Now almost a year into a pandemic, educators are giving their best to the students that need it most

While many students of all ages are struggling to adjust, students with learning and language disabilities are struggling even more.

With varying measures set into place regarding the introduction of elementary students back into schools across the country, there are discrepancies. Every school board is left to set things up their own way. Though many school boards have made it a priority to allow students with special needs to return to the classroom, other boards across the country have not even mentioned this aspect of schooling.

In the Ottawa Carleton District School board (OCDSB) for example, educators are giving their best efforts for these students, offering parents either in-class learning for specialized program classes, or a virtual version of the classes through Ottawa Carleton Virtual (OCV). Nick Jiminez, a speech language pathologist, has been working with the OCDSB for nearly three years.

“I don’t think anything special is happening for the kids with learning disabilities who are at home.”

Conversely, there are a variety of different situations that show these students to need to work from home, but as Connie Allen, Ottawa-based speech language pathologist, puts it, “Think about the child that’s four [years old], would you have them watch a PowerPoint?”

To that extent, for the children who do learn from home, “Ideally there is a parent at home or a caregiver in a daycare facility who is able to monitor one or more children while they receive remote learning,” said Jiminez.

While the ideal situation for these students is to have an adult with them to facilitate at-home learning, the reality is that this is not always possible. What works for one family may not apply to another.

Families are being forced to try and make choices between safety and education, and these are not always easy choices to make.

I think it’s okay for families to do what they can to make it work. We will do our best to make it successful, balancing that engagement with family stress,” said Allen. “We don’t want to cause our families stress.”

For many of these kids, the developmental assistance they get from these specialized program classes and systems are invaluable. These programs can range from learning literacy, to independence, to getting dressed, and even more. In many cases, it can be difficult to learn and interact with a laptop for these adapted curriculums.

“They are dealing with fatigue from looking at a screen all day,” said Jiminez.

What has become the norm for learning at home, having students spread across different households, may work for the average student. However, children with attention disorders or sensory needs are more susceptible to distraction while at home.

“The demands for self-control are greater when there are lots of distractions close by,” said Jiminez

In the past year, the debate on school closures has been tossed around for all students, yet there are some students for whom it is not feasible to learn at home. For students on the autism spectrum, nonverbal kids and those with cognitive disabilities, they benefit most from in-person learning where they are able to receive the attention they require.

Allowing these kids to learn in person ensures they are given the best attention, but safety concerns surrounding in-person learning have remained imminent throughout the pandemic.
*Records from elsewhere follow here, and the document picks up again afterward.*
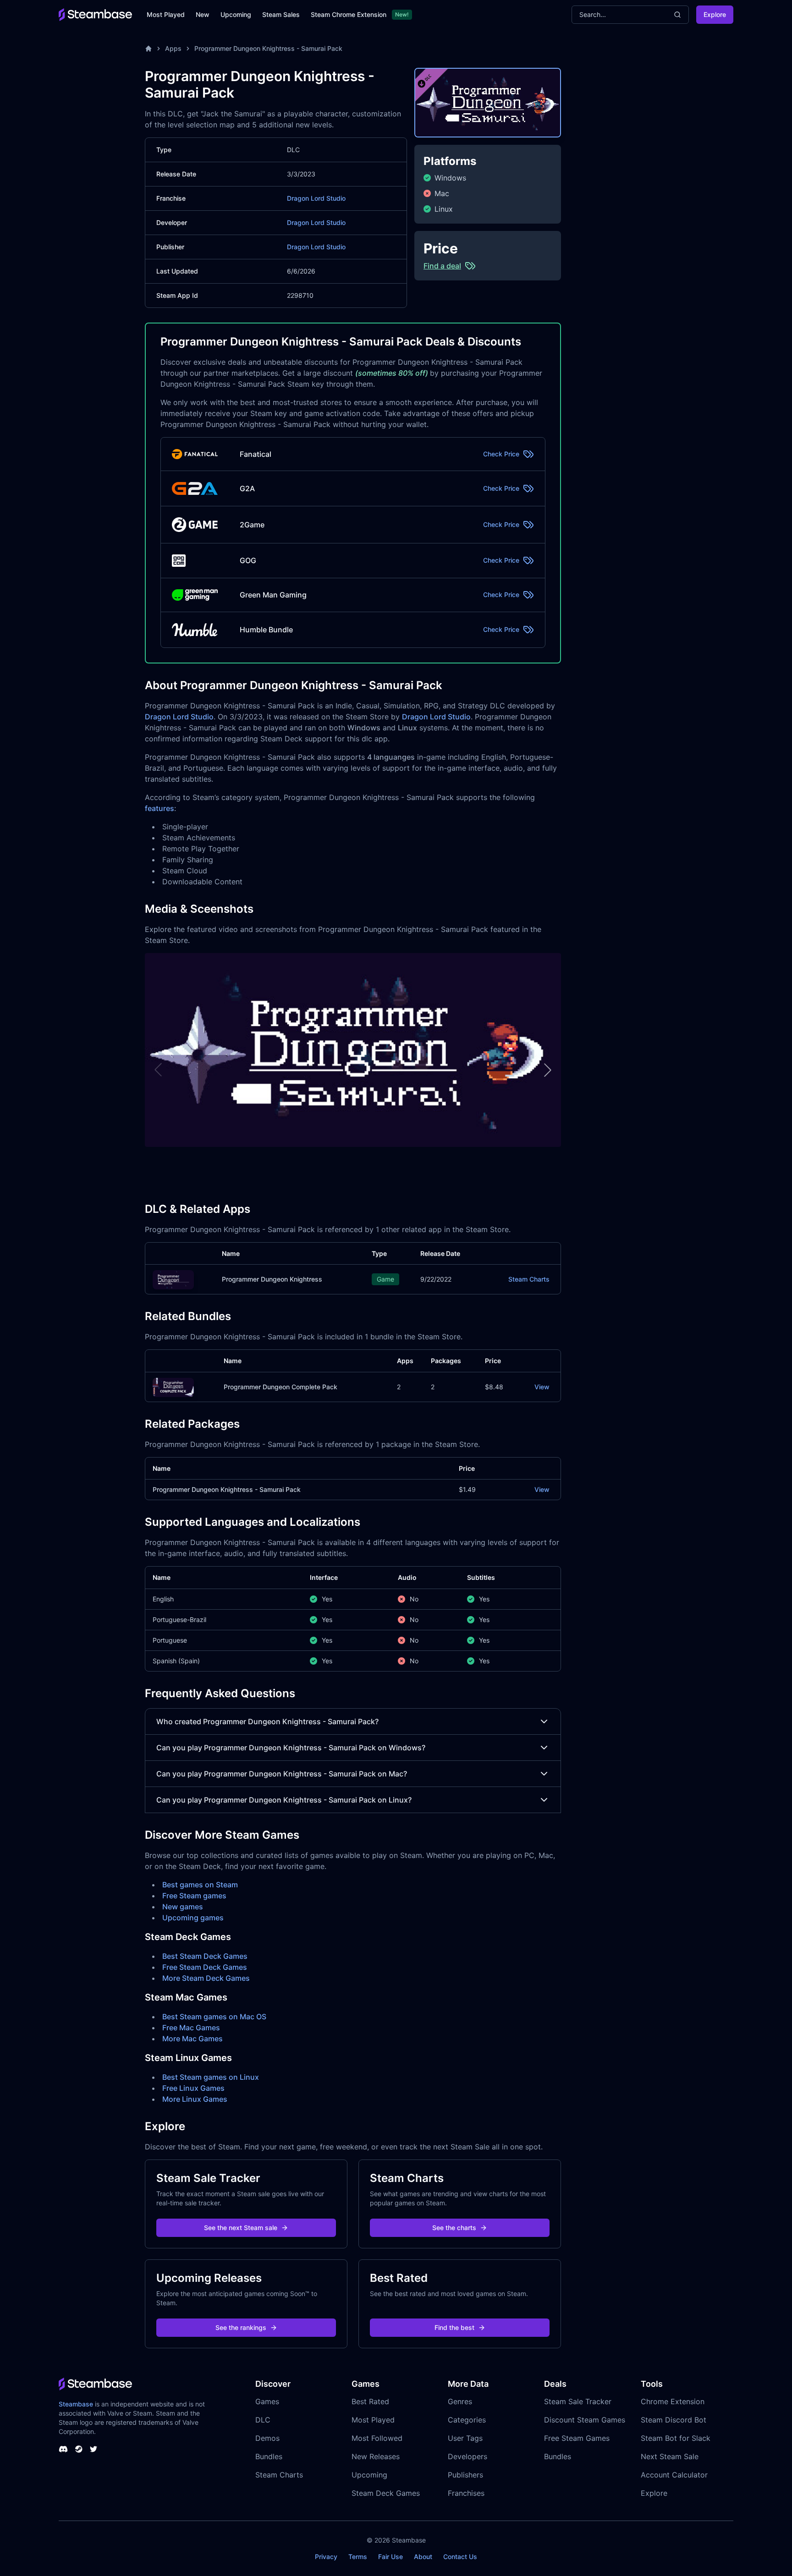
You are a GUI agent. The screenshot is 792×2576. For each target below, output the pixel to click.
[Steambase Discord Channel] (63, 2449)
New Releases (376, 2456)
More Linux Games (194, 2099)
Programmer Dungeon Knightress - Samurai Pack (268, 48)
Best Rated (370, 2401)
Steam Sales (281, 14)
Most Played (166, 14)
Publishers (465, 2474)
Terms (357, 2556)
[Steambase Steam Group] (78, 2449)
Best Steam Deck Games (205, 1956)
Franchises (466, 2493)
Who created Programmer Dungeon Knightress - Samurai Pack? (267, 1721)
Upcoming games (193, 1917)
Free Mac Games (191, 2027)
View (542, 1387)
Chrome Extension (672, 2401)
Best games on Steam (200, 1884)
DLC (262, 2419)
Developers (467, 2456)
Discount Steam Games (584, 2419)
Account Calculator (674, 2474)
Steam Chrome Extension (348, 14)
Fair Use (390, 2556)
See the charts (454, 2227)
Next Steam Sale (669, 2456)
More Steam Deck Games (206, 1978)
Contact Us (460, 2556)
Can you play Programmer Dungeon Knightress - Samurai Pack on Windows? (290, 1747)
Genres (460, 2401)
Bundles (268, 2456)
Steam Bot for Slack (675, 2438)
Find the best (454, 2327)
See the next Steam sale (240, 2227)
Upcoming (235, 14)
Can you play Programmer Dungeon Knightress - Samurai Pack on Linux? (284, 1799)
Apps (173, 48)
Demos (267, 2438)
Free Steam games (194, 1895)
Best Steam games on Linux (210, 2077)
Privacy (326, 2556)
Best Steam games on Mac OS (214, 2016)
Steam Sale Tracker (577, 2401)
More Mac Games (192, 2038)
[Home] (148, 48)
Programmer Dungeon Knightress (272, 1279)
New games (182, 1906)
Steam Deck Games (386, 2493)
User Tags (465, 2438)
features (159, 808)
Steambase (76, 2404)
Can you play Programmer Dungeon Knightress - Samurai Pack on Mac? (281, 1773)
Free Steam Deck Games (204, 1967)
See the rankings (240, 2327)
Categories (467, 2419)
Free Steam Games (577, 2438)
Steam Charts (529, 1279)
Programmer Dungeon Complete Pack (280, 1387)
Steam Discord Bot (673, 2419)
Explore (715, 14)
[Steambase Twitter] (93, 2449)
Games (267, 2401)
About (423, 2556)
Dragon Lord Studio (316, 198)
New (202, 14)
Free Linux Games (193, 2088)
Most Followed (377, 2438)
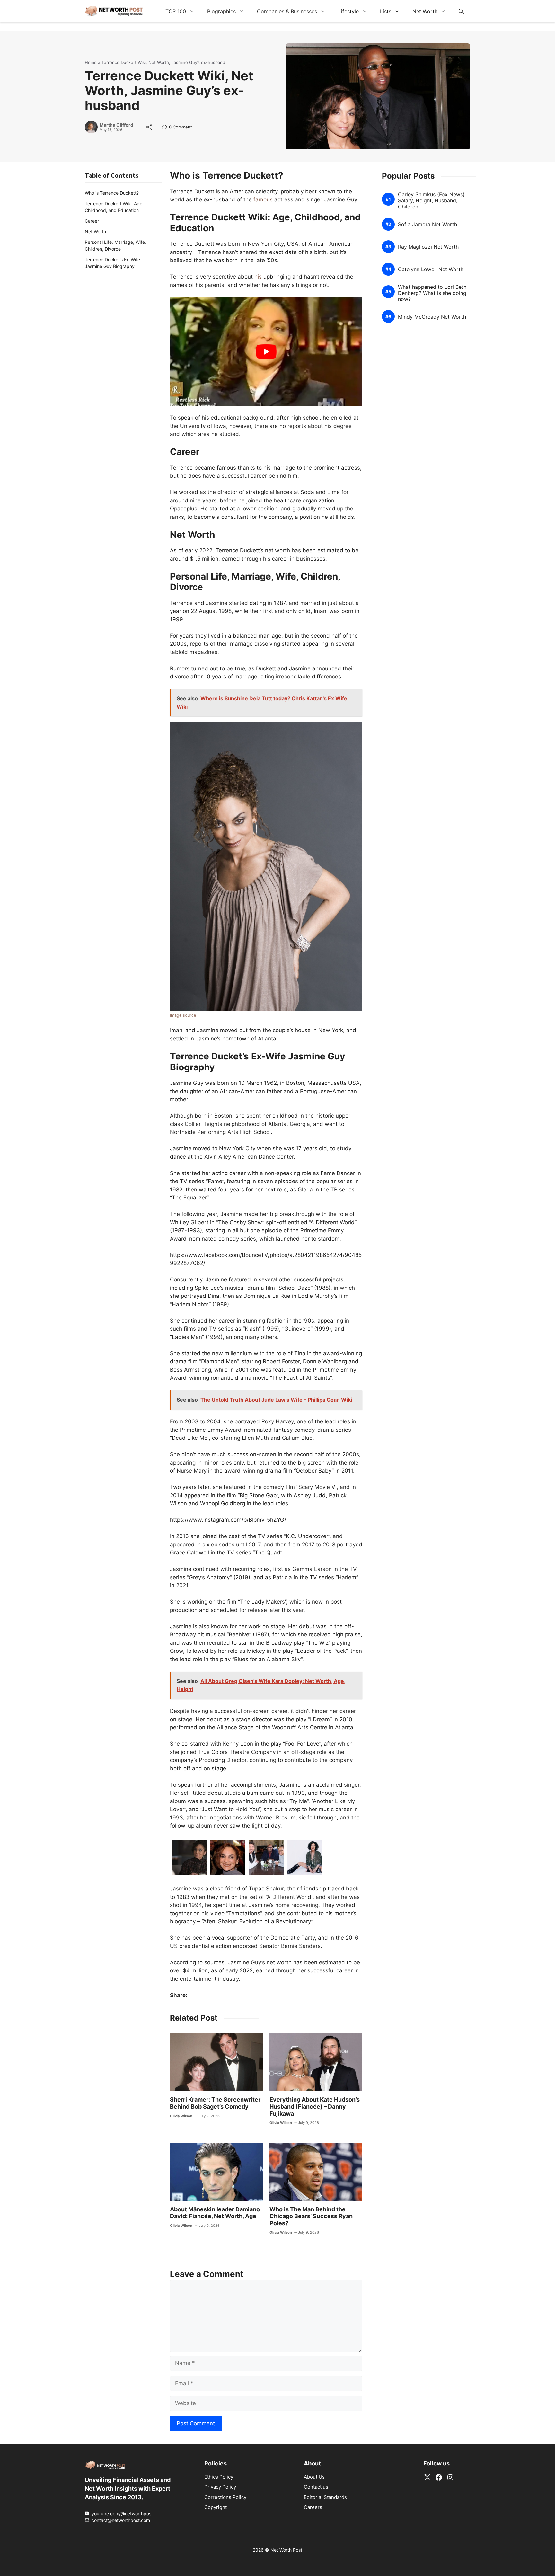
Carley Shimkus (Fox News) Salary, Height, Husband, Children (431, 200)
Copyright (215, 2507)
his (258, 276)
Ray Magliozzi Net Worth (428, 247)
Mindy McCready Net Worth (432, 317)
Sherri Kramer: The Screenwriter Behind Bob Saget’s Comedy (215, 2103)
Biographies (221, 11)
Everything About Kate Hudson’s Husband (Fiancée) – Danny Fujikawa (314, 2106)
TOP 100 (175, 11)
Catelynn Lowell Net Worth (430, 269)
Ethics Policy (218, 2477)
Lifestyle (348, 11)
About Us (314, 2477)
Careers (313, 2507)
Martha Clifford (116, 125)
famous (263, 199)
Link (166, 127)
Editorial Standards (325, 2497)
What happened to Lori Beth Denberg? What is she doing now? (432, 293)
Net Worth (424, 11)
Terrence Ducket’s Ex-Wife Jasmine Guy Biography (112, 263)
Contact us (316, 2487)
For many of these children, wearing a mask is not always possible, for reasons such as sensory difficulties , varying levels of cognitive development and the inability to comprehend why they need to wear it.

With the situation imperfect as it may be, educators and staff have all been learning on the fly, and trying to adapt as best as possible.

“[School] staff [are] doing absolutely everything they can both at school and online to make it successful. It’s a team effort,” said Allen. With the end of the 2021 school year on the horizon, hope can be held that safe and calculated returns can be made for these students, and the general population as well.